给定数据 →
◆ ◆ ◆

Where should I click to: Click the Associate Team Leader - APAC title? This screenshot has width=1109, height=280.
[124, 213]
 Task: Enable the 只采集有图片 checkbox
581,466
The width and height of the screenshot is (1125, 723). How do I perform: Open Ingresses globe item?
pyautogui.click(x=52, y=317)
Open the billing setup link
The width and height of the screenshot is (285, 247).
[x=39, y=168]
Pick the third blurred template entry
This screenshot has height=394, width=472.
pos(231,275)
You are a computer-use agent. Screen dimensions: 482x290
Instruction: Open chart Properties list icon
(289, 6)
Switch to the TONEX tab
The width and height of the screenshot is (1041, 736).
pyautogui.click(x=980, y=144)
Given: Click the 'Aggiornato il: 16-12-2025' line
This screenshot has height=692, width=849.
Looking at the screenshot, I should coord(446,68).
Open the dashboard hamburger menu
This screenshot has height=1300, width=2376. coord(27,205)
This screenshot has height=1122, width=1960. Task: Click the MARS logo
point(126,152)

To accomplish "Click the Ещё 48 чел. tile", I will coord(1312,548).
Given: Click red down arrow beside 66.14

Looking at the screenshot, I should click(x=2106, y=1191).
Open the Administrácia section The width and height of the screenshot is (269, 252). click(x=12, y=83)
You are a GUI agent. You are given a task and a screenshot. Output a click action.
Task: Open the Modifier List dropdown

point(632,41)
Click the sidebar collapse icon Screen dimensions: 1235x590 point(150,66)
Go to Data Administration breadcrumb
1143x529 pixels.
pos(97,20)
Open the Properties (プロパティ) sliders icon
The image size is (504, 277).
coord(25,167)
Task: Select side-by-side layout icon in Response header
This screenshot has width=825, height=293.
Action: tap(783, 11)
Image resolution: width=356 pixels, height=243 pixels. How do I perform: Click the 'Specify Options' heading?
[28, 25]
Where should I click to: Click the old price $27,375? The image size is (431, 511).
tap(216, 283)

◆ ◆ ◆

任务要求 → 请编辑上述数据中从包含“Open the dashboard hamburger menu”的那一行到包含“Click the sidebar”的那一行（含首尾两行），把“hamburger”改为“navigation”，其余内容一律不变，只输出这几行。

回答如下 →
Open the dashboard navigation menu
This screenshot has height=1300, width=2376. coord(27,205)
This screenshot has height=1122, width=1960. Task: Click the MARS logo
point(126,152)

To accomplish "Click the Ещё 48 чел. tile", I will coord(1312,548).
Given: Click red down arrow beside 66.14

Looking at the screenshot, I should click(x=2106, y=1191).
Open the Administrácia section The width and height of the screenshot is (269, 252). click(x=12, y=83)
You are a GUI agent. You are given a task and a screenshot. Output a click action.
Task: Open the Modifier List dropdown

point(632,41)
Click the sidebar collapse icon Screen dimensions: 1235x590 point(150,66)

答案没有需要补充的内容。